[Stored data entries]
###

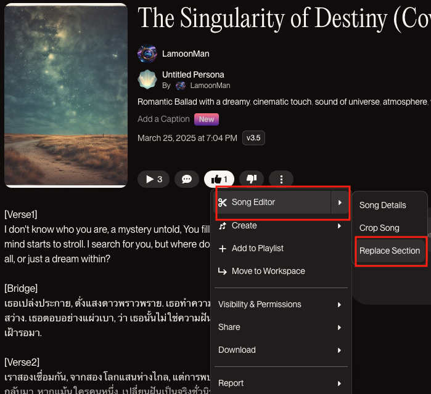The width and height of the screenshot is (431, 394).
Task: Open the comments speech bubble icon
Action: pyautogui.click(x=187, y=179)
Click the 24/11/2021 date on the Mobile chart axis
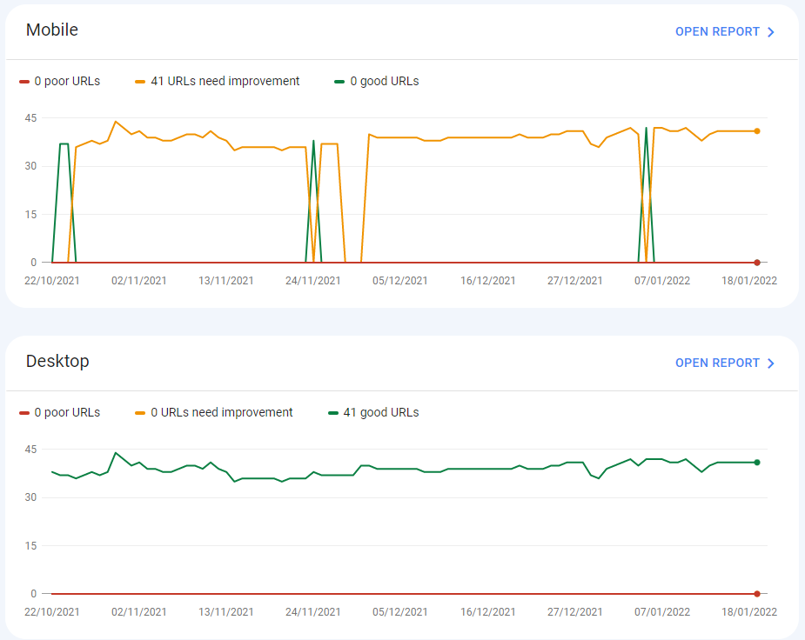This screenshot has height=640, width=805. click(x=313, y=281)
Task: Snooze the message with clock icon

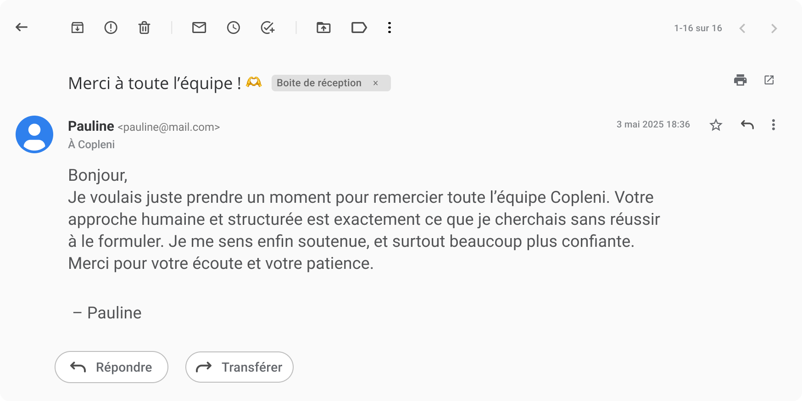Action: pos(233,28)
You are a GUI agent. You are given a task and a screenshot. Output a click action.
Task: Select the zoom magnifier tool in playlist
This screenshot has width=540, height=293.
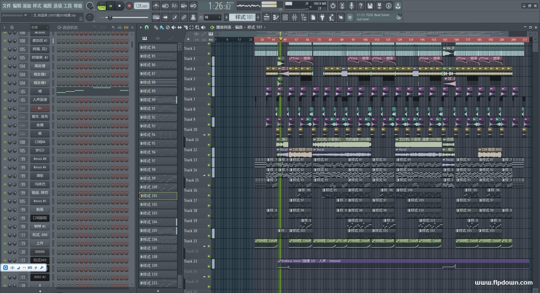point(197,27)
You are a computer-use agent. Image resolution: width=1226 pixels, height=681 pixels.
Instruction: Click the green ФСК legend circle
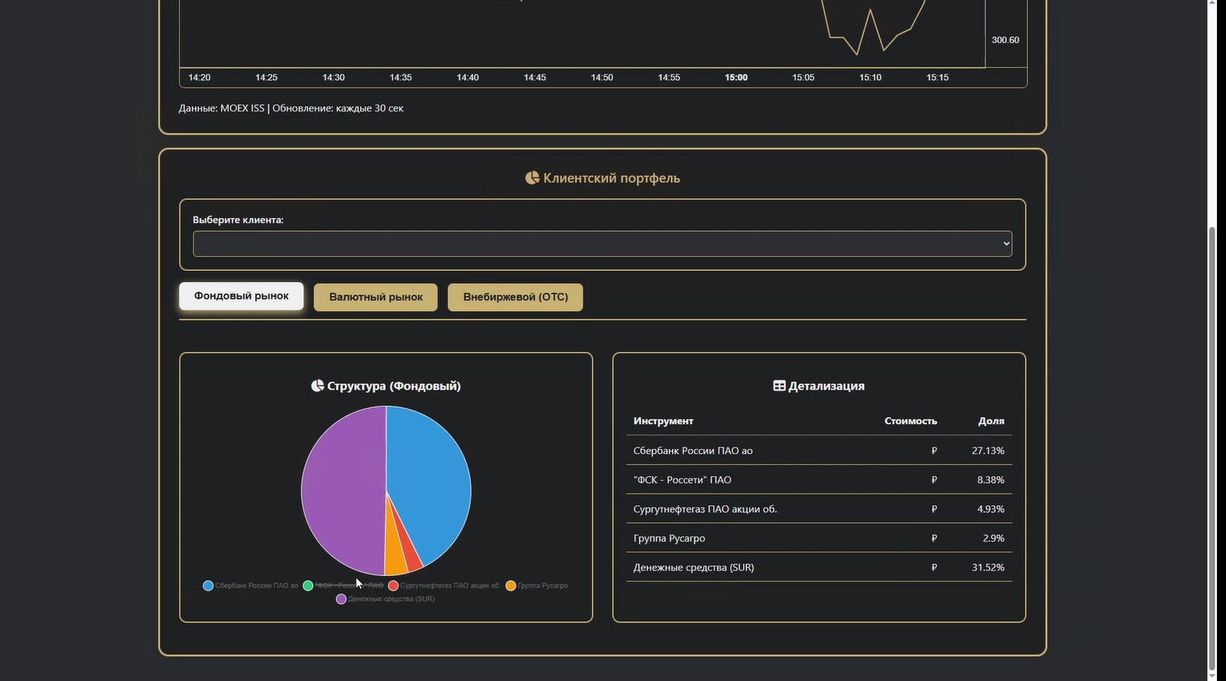308,585
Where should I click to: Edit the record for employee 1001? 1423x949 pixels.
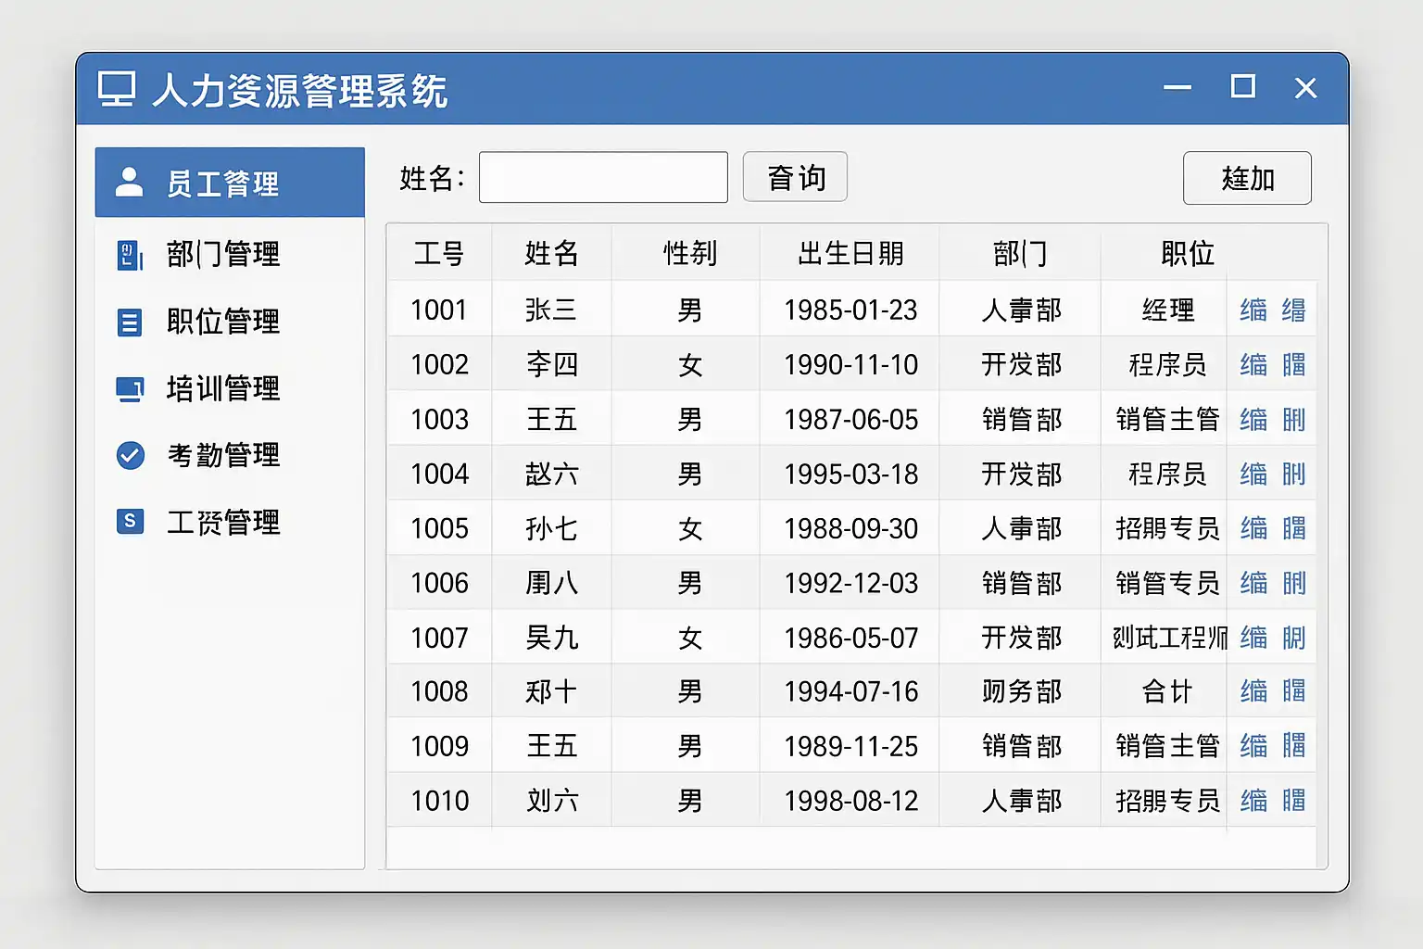click(x=1253, y=310)
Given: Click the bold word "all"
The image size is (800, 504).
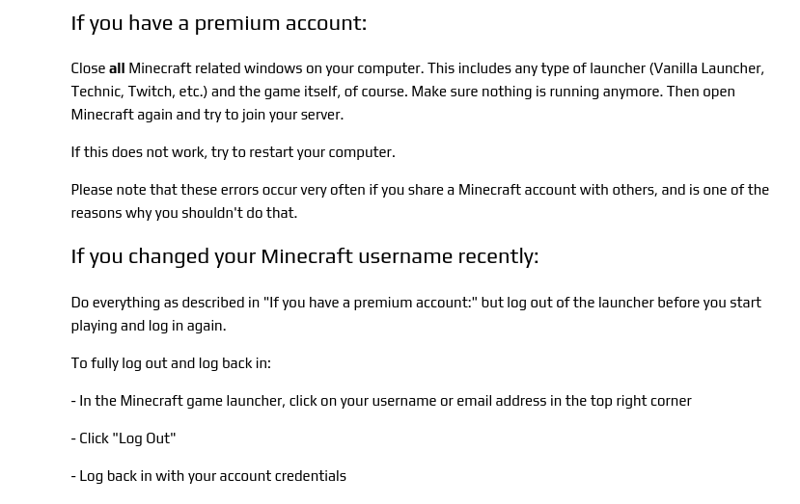Looking at the screenshot, I should [117, 68].
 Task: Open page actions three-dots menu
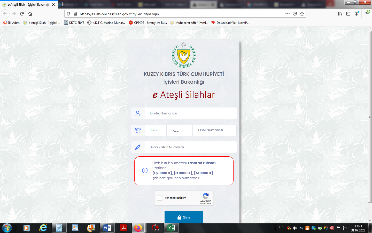[x=287, y=14]
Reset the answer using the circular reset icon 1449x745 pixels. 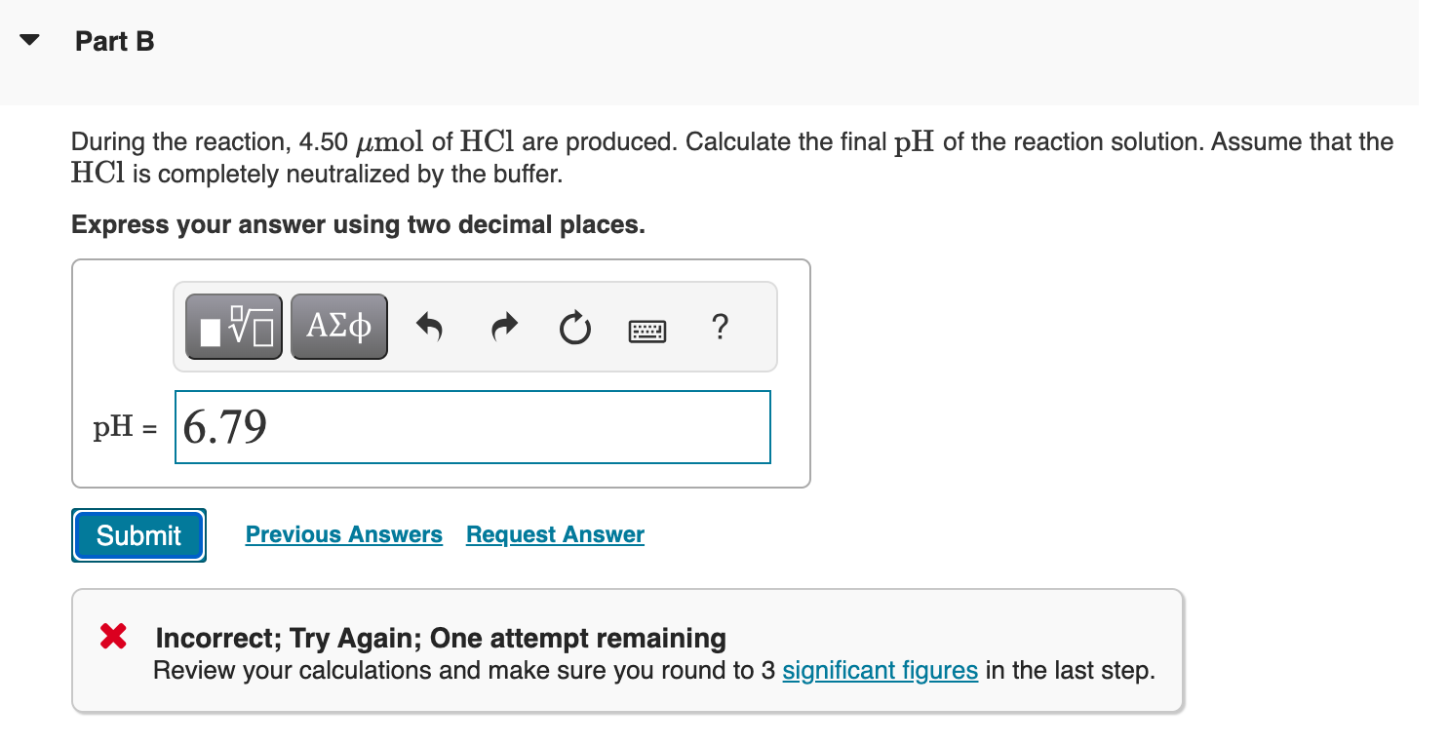point(575,328)
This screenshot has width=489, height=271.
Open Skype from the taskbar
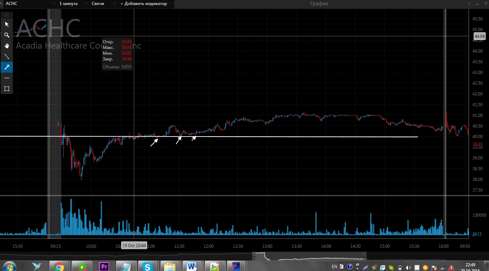tap(147, 266)
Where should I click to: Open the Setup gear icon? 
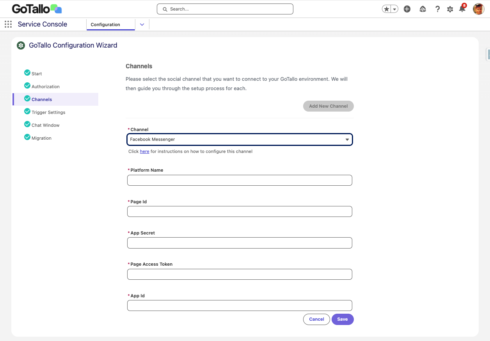pos(450,9)
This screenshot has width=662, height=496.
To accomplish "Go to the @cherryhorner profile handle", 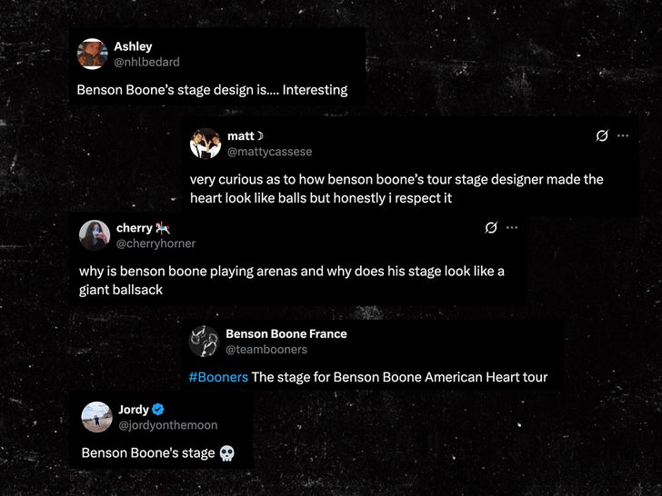I will click(x=155, y=243).
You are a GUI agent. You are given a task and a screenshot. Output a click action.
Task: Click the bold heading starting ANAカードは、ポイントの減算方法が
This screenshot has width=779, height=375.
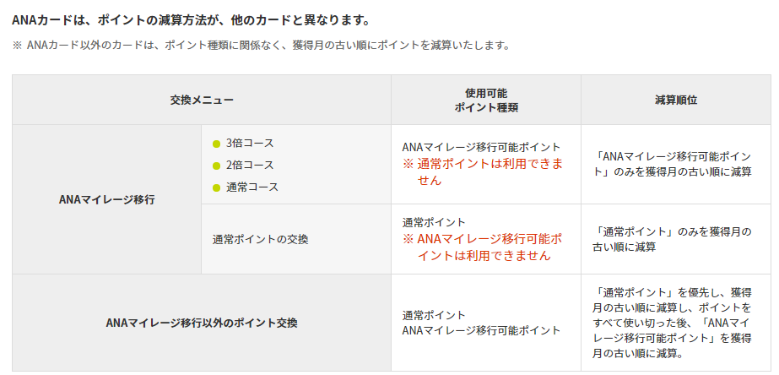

###

Copy out each line of the records where the word "bold" appears.

Given: Click the bold word "all"
Task: Click the bold heading starting ANAカードは、ポイントの減算方法が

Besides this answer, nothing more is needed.